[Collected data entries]
━━━━━━━━━━
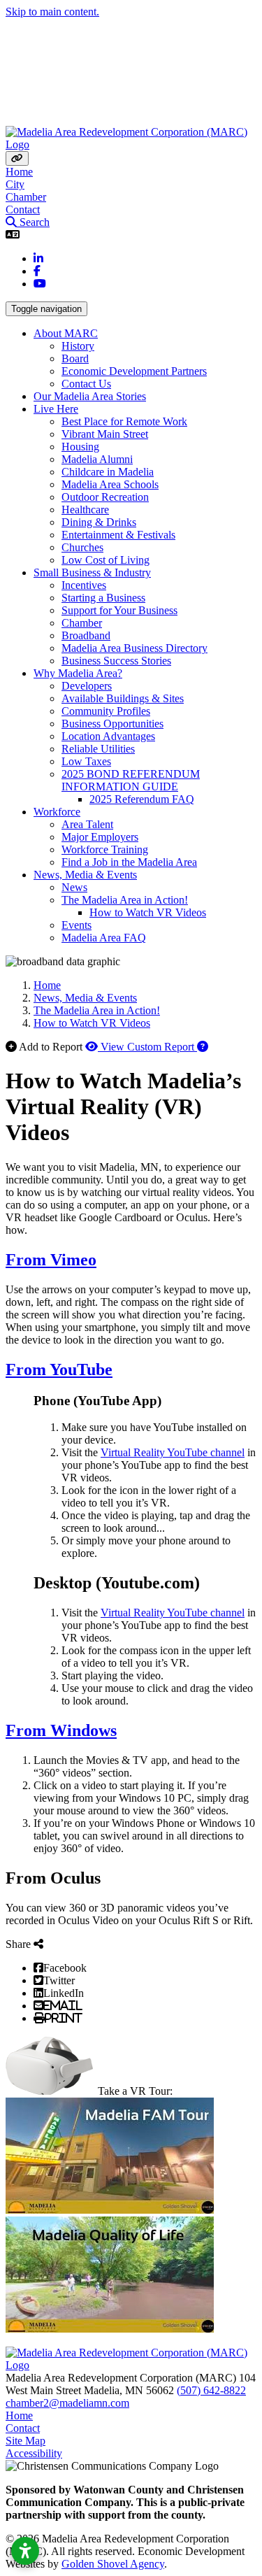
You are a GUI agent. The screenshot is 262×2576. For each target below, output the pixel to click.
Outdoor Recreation (105, 497)
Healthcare (85, 509)
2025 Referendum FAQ (141, 799)
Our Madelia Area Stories (90, 396)
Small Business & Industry (92, 572)
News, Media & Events (85, 875)
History (77, 346)
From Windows (61, 1730)
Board (75, 358)
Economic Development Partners (134, 371)
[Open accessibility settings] (25, 2551)
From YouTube (59, 1369)
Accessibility (34, 2453)
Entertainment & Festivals (118, 535)
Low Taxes (86, 761)
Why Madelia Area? (78, 673)
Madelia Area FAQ (103, 938)
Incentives (83, 585)
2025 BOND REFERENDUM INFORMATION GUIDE (130, 780)
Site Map (25, 2441)
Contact (23, 209)
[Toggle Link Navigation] (17, 158)
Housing (80, 447)
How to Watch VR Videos (147, 912)
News (74, 887)
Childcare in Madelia (107, 472)
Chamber (26, 197)
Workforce (57, 812)
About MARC (66, 333)
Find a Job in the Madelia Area (129, 862)
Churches (82, 547)
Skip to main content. (52, 11)
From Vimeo (51, 1260)
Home (19, 172)
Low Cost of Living (105, 560)
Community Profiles (105, 711)
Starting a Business (103, 598)
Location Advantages (108, 736)
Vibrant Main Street (104, 434)
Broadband (85, 635)
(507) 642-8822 (211, 2390)
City (15, 184)
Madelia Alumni (97, 459)
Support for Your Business (119, 610)
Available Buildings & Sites (122, 698)
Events (76, 925)
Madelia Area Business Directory (134, 648)
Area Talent (87, 824)
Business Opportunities (112, 724)
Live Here (56, 409)
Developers (86, 686)
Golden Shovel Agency (112, 2564)
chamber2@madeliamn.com (67, 2403)
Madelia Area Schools (110, 484)
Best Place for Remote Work (124, 421)
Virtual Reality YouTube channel (173, 1452)
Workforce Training (104, 849)
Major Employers (99, 837)
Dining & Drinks (98, 522)
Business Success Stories (116, 661)
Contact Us (86, 384)
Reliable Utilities (98, 749)
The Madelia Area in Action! (124, 900)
━━━━━━━━━━
ABOUT THIS EXERCISE — In the answer, repeat exactly the lines from the top of the entries above through the line with "Site Map (25, 2441)", and leave pictures out of it.

TASK OUTPUT —
You are a GUI agent. The screenshot is 262×2576. For each target below, output the pixel to click.
Outdoor Recreation (105, 497)
Healthcare (85, 509)
2025 Referendum FAQ (141, 799)
Our Madelia Area Stories (90, 396)
Small Business & Industry (92, 572)
News, Media & Events (85, 875)
History (77, 346)
From Windows (61, 1730)
Board (75, 358)
Economic Development Partners (134, 371)
[Open accessibility settings] (25, 2551)
From YouTube (59, 1369)
Accessibility (34, 2453)
Entertainment & Festivals (118, 535)
Low Taxes (86, 761)
Why Madelia Area? (78, 673)
Madelia Area FAQ (103, 938)
Incentives (83, 585)
2025 BOND REFERENDUM INFORMATION GUIDE (130, 780)
Site Map (25, 2441)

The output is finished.